It’s cold and rainy. We’ve already had more rain this July than in four of the previous five years (yes I have an Excel spreadsheet with all our rainfall on it since we bought our first rain gauge in May 2003). It is conducive to staying in bed and doing nothing except that there is a lot to be done. I have been planning for days to take photos of the outside of the house to post here but rain has slowed this down. I really don’t want to traipse through the mud around the house, crawl under a barbed wire fence, then slog through knee high wet grass to get a good shot. Where is my dedication?
Yesterday I had a houseful of children, even more than usual with school friends over on a rainy day. Their mother was suitably impressed with the paintwork on the outside of the house but was struck by the contrast with the inside, which is very much a worksite/work in progress. The living room has trestles and saw set up and piles of trim (architraves, skirting boards, wall trim) leaning against walls. Wall and ceiling sheeting lean against another wall. The compressor occupies a corner. The bedroom is the tidiest but still has piles of wood and spare tongue and groove (vjs) leaning in one corner. The old kitchen is our tool and everything-we-don’t-want-elsewhere repository. One old kitchen wall cabinet is piled high with sharp and poisonous things out of the reach of small ones. The toilet and laundry are swathed in drop sheets and semi-painted. I spent about 16 hours over the weekend painting or preparing to paint and I have the aches and bruises to prove it.
Scrape, sand, sugar soap, undercoat and seal, topcoat twice. Doesn’t sound like so much does it? Imagine doing it up a ladder stretching for the 3 metre ceiling. I’ve learnt a few lessons (you can infer for yourselves how I might have learnt them):
1. A small paintpot with a handle works better up a ladder than trying to balance an old icecream container.
2. You need two brushes to paint vj. A skinny one for the grooves and a wide one for the flat bits.
3. Never write on a wall even a bare wooden one in ballpoint pen. We now have a beautifully illustrated builder’s diagram on one wall that is perfectly legible through five coats of paint.

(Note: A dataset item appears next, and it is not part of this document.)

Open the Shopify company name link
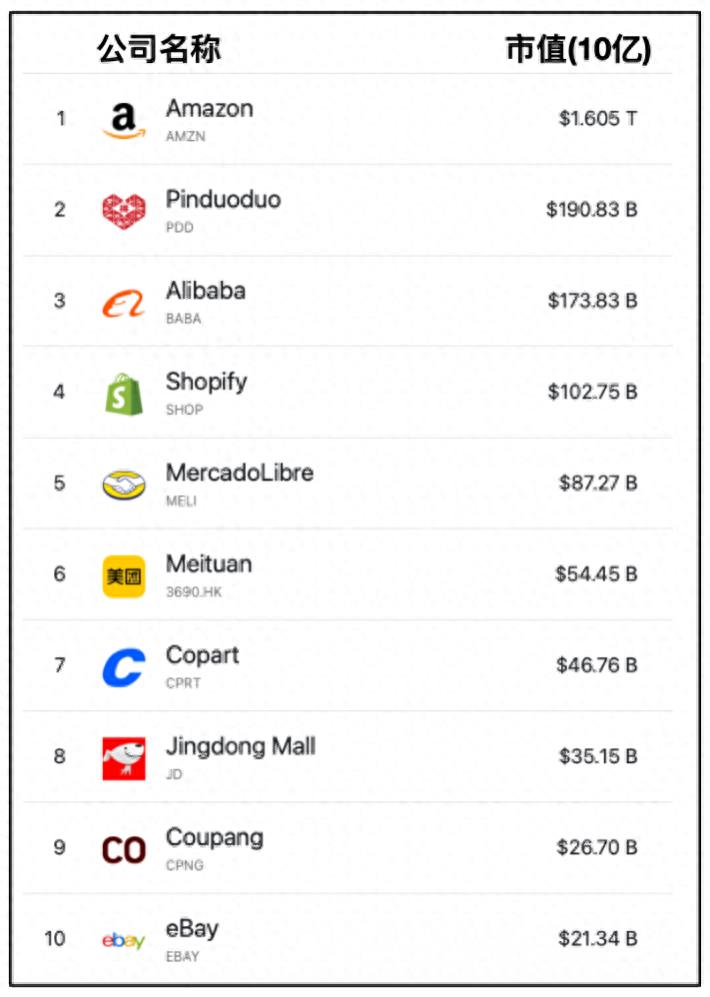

4. Don’t listen to salsa music on your iPod when you are on top of a slightly wobbly ladder.
5. Don’t paint at night with the window open unless there is no other time to do it. The newly painted walls become graveyards of flying insects. Moths are the worst as they stumble and leave wing fluff across broad expanses of previously impeccable antique white.
6. Make sure that you are on the bottom rung of the ladder when you step off it.
7. Pay someone else to do your painting.